# AMD Vs. Intel



## Erestor Arcamen (Feb 26, 2012)

I'm posting this here because Sauron never was in the market to buy a laptop...BUT I AM!!!! :*D And I'm having some troubles. I know what the different specs mean w/RAM and USB 2.0 3.0 etc and all that, but I'm just looking to see what folks think about the different processors available, AMD and Intel. Do you fellow techies out there have a preference? I would be buying an Apple if I could afford it but I can't so I'm going with a Dell most likely since I've been using them most of the time. So if you could help me out and give me some info on the processors you prefer and why, I'd appreciate it. I'm not looking for top of the line powerhouse or anything like that lol but I don't want to spend money on junk either. Not a huge gamer but I do some online gaming some (and I don't mean pogo lol not that pogo isn't awesome).


----------



## Bard the Bowman (Feb 27, 2012)

You should buy a Mac


----------



## Bard the Bowman (Feb 27, 2012)

Excuse me? Twice as much? Have you even checked out the prices for Macs lately? 

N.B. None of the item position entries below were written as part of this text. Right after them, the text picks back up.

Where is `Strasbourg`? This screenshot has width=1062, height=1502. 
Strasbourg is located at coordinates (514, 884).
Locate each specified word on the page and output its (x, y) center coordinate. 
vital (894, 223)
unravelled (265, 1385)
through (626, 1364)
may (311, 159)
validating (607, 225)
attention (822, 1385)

Listen to me Erestor, you say you're not a huge gaming. Fine. Macs aren't the ideal gaming machine, but they handle games very nicely nonetheless. However, if you're an occasional gamer, a Macbook Air sounds like your thing. Not only will it handle your games (the specs are good enough for Battle for Middle-earth, and why would you want to play another game?), but it combines business with pleasure, a smart, sleek, beautiful look with durability, and it contains flash memory, so you don't need to worry about keeping it perfectly level or still while its on. Add that to an incredibly user friendly OS and interface, and you have the perfect casual gamer's machine. 

And Air's are affordable.


----------



## Prince of Cats (Feb 27, 2012)

Like markoffc said, we're going to need (a lot) more information. When you say you play some online games, what sort of games? Browser games or executables? Most computer games (other than browser-based) aren't going to be native to the mac, and will require emulation if playable at all.The people who say macs are great for gaming ... only game on macs :*p 

RE: AMD vs Intel ... that's more an argument for top of the line desktop CPUs. If you're buying a pre-built laptop, you're going to be looking at whatever lower to middle range chip they decided would be best for cost vs. marketing. Comparisons have to be made on a chip vs chip basis between laptops and what chip they come with.

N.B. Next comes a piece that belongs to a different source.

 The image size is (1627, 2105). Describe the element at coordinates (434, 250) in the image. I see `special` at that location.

Some of the laptops you see are going to have a good CPU but no dedicated GPU. If you want to play modern games, I would only consider laptops with dedicated graphics.

Post a couple models that you're interested in to give an idea of your price range and so we can compare the hardware.


----------



## Bard the Bowman (Feb 27, 2012)

Actually Prince of Cats I have a Mac and I play Windows games...only. How you say? Well quite simple. I run a beautiful program called Parallels, which allows me to run both Operating Systems simultaneously. This is what I was afraid of Erestor. You'll get unknowledgeable people feeding you misinformation.

Don't want to cough up 50 bucks for Parallels? No problem. Every Mac comes with Boot Camp, which will allow you to start up either Windows or Mac. All you need to do is acquire a version of Windows, install it, and presto, you have your gaming system. 

Erestor, just be careful when you run into Mac haters. Most of them have never actually owned a Mac and are either brainwashed or, well, a hard core gamer. Or they're so extremely poor they could only buy a $150 netbook and now they are bitter. Take it from me, I've owned pretty much every Mac available; Air, Macbook, Pro, iMac, you name it. I know them all, and I'll tell you the downsides as well. Let me just say this though, if 1000 dollars is beyond your price range, then forget a Mac. I will say that they are more durable than any other brand I've owned (and I've owned quite a few), and they don't become obsolete in a few years.


----------



## Erestor Arcamen (Feb 27, 2012)

I love macs but can't really afford one and the mac air is too thin, sorry. But the point of this thread isn't to argue whether macs or pc's are better, I think a lot of it is personal preference and also what you're planning on doing and if you can afford it. My budget is around $650 or lower so I'm really looking for pre-built. I do most of my gaming on my xbox 360 and playstation so I'm not worried about any upcoming PC games or anything. When I was younger I used to do Runescape and there's a few other MMORPGs that I'm into now too so that's what I mean really, so I don't need the best graphics hardware or anything like that.


----------



## Bard the Bowman (Feb 27, 2012)

It's cheaper to build your own computer.


----------



## Erestor Arcamen (Feb 29, 2012)

I forgot to mention I do some webmaster duties for the local KofC group but that shouldn't need powerhouse capabilities either, just simple HTML and stuff lol but thanks for all the suggestions.


----------